Ion/Electron Conductions and Their Transmission Line Models for Solid-State Batteries: A Comprehensive Review

The transition to new energy electric vehicles represents a pivotal national strategy, with the power battery serving as its most critical component. Among the various options, lithium-based batteries are paramount. To meet the ever-increasing demands for extended driving range and enhanced safety, solid-state lithium batteries (SSBs), which promise significantly higher energy density and improved safety, have emerged as a primary candidate for next-generation power supply and energy storage systems. The core of their appeal lies in the replacement of flammable liquid organic electrolytes with non-flammable, mechanically robust solid electrolytes (SEs). This fundamental shift is expected to unlock the use of high-capacity lithium-metal anodes, thereby dramatically boosting energy density while mitigating thermal runaway risks.

However, the practical application and industrialization of SSBs are severely hampered by formidable challenges at the solid-solid interface. Unlike liquid electrolytes that can readily wet electrode particles, solid electrolytes form rigid, point-contact interfaces with active materials. This leads to several critical issues: significantly high ion/electron migration resistance, insufficient interfacial stability leading to detrimental side reactions, and mechanical delamination during cycling due to volume changes of active materials. These factors collectively contribute to rapid capacity fade, poor rate capability, and limited cycle life. To systematically address these bottlenecks and engineer high-performance SSBs, a profound, quantitative understanding of the charge (ion and electron) conduction mechanisms within the composite electrode—spanning the active material, the solid electrolyte, and their intricate interfaces—is imperative.
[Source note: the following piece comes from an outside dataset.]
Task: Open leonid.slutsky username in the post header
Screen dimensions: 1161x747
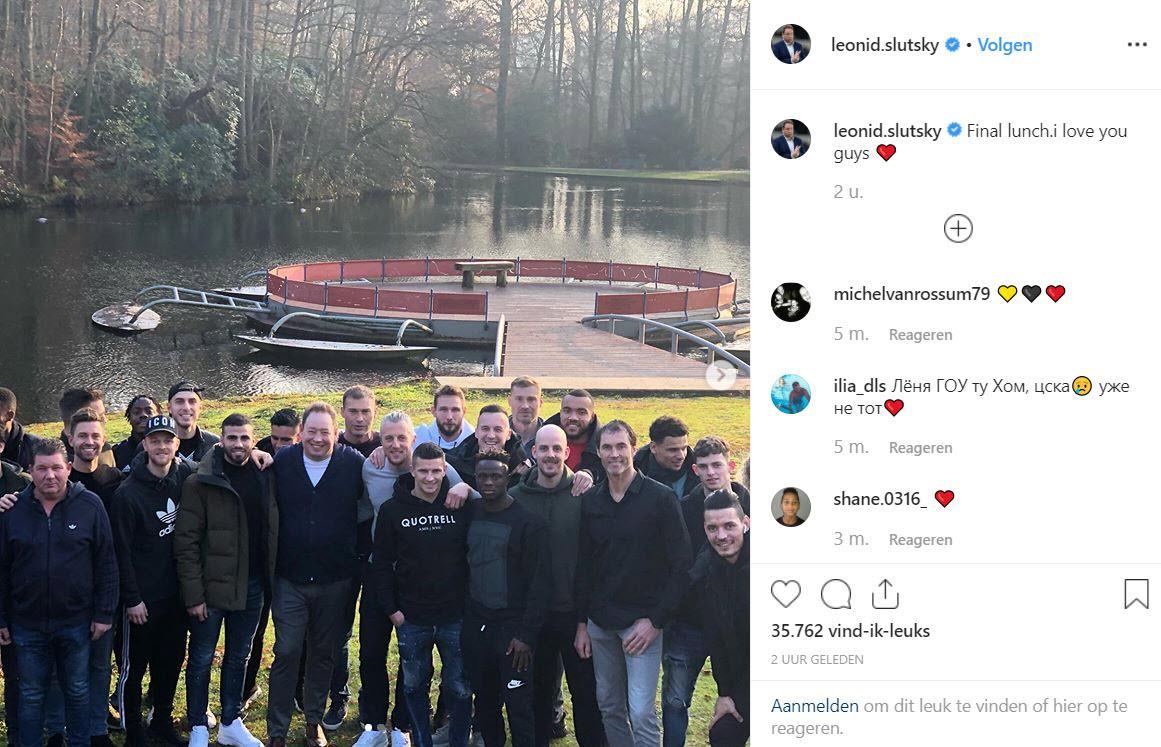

Gaining this understanding relies on a synergistic triad: obtaining high-quality experimental data, developing accurate theoretical models, and employing robust data analysis algorithms. Experimental techniques provide the foundational observations. Theoretical models, particularly transmission line models (TLMs), bridge the gap between internal physicochemical processes and externally measurable signals like impedance, allowing for the deconvolution of intertwined ionic and electronic contributions. Finally, advanced algorithms are essential for parameter estimation and interpreting complex datasets. While experimental methods and analytical algorithms have seen considerable advancement, theoretical modeling, especially for the dynamic and spatially heterogeneous environment of SSBs, often lags behind. This review synthesizes the current state of knowledge across these three pillars. We begin by cataloging and comparing experimental methods for probing ion/electron transport. We then trace the historical evolution and recent advancements in TLMs for porous and composite electrodes. Finally, we analyze persisting fundamental challenges and outline future research directions essential for unlocking the full potential of solid-state batteries.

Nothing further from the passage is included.